Our Lady controversy continues
This small (measuring only 14" x 17.5") photo-based digital print was the focus of a huge debate in Santa Fe, New Mexico in 2001. Since then, America Needs Fatima (ANF) has stalked this image and harrassed the museums and universities where it has been exhibited. Most recently, ANF organized a protest at the Oakland Museum and incited conservative Catholics in Cork County, Ireland to protest the exhibition of Our Lady at the University College Cork.
Our Lady controversy
The "Our Lady" is a 14" x 17.5" digital print. This print was included in an exhibition titled CyberArte: Tradition Meets Technology curated by Dr. Tey Marianna Nunn at the Museum of International Folk Art (MOIFA) in Santa Fe, New Mexico.The exhibit consisted of four Latina artists (three New Mexicans and me) whose visual work included imagery containing traditional cultural iconography (such as La Virgen) produced using digital technology. The three New Mexican artists are Elena Baca, Marion Martinez and Teresa Archuleta Sagel. The purpose of Cyber Arte was to introduce people familiar with the cultural iconography to new technologies and vice versa.
Cyber Arte opened on February 25, 2001 and closed as originally scheduled that same year on October 28. Soon after the opening, Jose Villegas and Deacon Anthony Trujillo were joined by Archbishop Michael J. Sheehan in organizing protests demanding the removal of the small digital print. The protests were violent. The museum, the curator, and I endured constant verbal abuse and physical threats.
The print that the Archbishop and the protestors found so offensive is only an image of a forty year old woman with her belly and legs exposed standing on a black crescent moon held by a bare breasted female butterfly angel. This small print was on exhibition in a museum, not a church.
After my initial shock to the reaction to "Our Lady," I realized that the organizers were primarily men, the Catholic Church, and conservative religious groups who would bus men and women to the protest sites or would ask them to sign postcards or write emails. For me, the lowest point of this controversy was when I received an anonymously-addressed large yellow envelope containing letters written by small children. It makes me sad and angry to think that an adult sat these children down instructing them to write hate mail.
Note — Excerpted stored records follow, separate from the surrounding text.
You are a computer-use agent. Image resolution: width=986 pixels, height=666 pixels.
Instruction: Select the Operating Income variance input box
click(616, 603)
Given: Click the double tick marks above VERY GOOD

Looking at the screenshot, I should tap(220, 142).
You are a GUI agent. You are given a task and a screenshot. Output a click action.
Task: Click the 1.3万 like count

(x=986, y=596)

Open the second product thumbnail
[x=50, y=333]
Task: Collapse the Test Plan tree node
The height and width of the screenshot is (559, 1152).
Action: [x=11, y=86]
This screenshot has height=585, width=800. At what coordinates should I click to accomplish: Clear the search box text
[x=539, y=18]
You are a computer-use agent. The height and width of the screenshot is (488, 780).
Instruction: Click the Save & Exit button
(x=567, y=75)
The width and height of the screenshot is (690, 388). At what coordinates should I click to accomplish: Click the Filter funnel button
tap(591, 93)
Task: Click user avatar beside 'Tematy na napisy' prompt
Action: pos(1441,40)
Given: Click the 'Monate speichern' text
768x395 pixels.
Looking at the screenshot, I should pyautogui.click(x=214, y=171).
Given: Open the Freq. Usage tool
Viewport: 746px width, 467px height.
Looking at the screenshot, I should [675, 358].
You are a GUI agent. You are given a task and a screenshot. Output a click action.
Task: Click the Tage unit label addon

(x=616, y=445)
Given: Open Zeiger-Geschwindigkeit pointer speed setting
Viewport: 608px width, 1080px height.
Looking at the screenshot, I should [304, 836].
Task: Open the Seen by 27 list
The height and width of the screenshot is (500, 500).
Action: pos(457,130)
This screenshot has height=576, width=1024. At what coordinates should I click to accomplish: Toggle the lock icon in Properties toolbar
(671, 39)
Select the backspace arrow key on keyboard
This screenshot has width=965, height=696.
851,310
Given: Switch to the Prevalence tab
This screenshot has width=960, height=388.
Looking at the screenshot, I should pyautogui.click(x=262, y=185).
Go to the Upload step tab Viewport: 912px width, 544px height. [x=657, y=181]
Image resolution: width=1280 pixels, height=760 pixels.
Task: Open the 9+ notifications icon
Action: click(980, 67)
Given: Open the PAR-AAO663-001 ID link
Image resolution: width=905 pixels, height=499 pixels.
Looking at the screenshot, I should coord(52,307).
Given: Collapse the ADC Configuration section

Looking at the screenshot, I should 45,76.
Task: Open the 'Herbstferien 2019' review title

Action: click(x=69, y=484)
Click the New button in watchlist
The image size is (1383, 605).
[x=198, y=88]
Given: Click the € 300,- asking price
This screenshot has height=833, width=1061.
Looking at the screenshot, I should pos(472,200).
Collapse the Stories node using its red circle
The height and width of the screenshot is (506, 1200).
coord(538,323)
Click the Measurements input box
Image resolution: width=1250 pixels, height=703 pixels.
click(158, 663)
The witch hunt continues. On December 2002, I was invited to exhibit "Our Lady" by a young artist curator, only to be censored by the director from an annual Virgen de Guadalupe exhibition at the Aztlan Cultural Center in San Antonio, Texas. During the summer of 2003, a conservative religious group from Pennsylvania came to Self Help Graphics in East Los Angeles to protest a silkscreen based on "Our Lady" titled "Our Lady of Controversy" where the standing female figure is wearing boxing gloves ready to defend her constitutioinal rights. In 2004, I was included in the Fullerton Museum's exhibition titled The Virgin of Guadalupe: Interpreting Devotion. Although, the curator selected a "safe" Guadalupe image that I produced in 1997, the museum received hate emails from Hector Carreon aka Ernesto Cienfuegos of La Voz de Aztlan website.
Ten years after the controversy in Santa Fe, I was invited to include "Our Lady" in the Contemporary Coda Exhibition at the Oakland Museum. America Needs Fatima harassed the museum with tens of thousands of emails and a protest rally on the sidewalk in front of the museum on May 21, 2011. This group stalked "Our Lady" all the way to Ireland when it was on exhibiiton in conjunction with a Chicana/o conference "Trasitions and Continuities in Chicana/o Culture" at the University College Cork, Ireland, on June 24 - 25, 2011.
May 21, 2011, America Needs Fatima holds protest against Our Lady at Oakland Museum.
Since the initial controversy in Santa Fe, Our Lady has been the subject of magazine and journal essays. I have traveled internationally on invitations to speak about the controversy. Most recently, I presented in August 2011 in Mexico City on "Our Lady." There I discussed my chapter in Our Lady of Controversy, and Mexican feminist activist women told me that after my presentation, they see the image differently. They had rejected her as a construction of the Catholic church, but that after hearing my interpretation, they may reclaim her as a female indigenous activist symbol.
My visual work and the "Our Lady" controversy are topics of study in courses that range from women's studies, queer studies, religious studies, chicano/latino studies, art history studies, museum studies, american studies as well as new media studies.
I admit, I was surprised by the violent reaction to "Our Lady" because I was born in Mexico and raised in California with the Virgen as a constant in my home and my community. I know that there is nothing wrong with this image which was inspired by the experiences of many Chicanas and their complex relationship to La Virgen de Guadalupe. I am not the first Chicana to reinterpret the image with a feminist perspective, and I'm positive I won't be the last.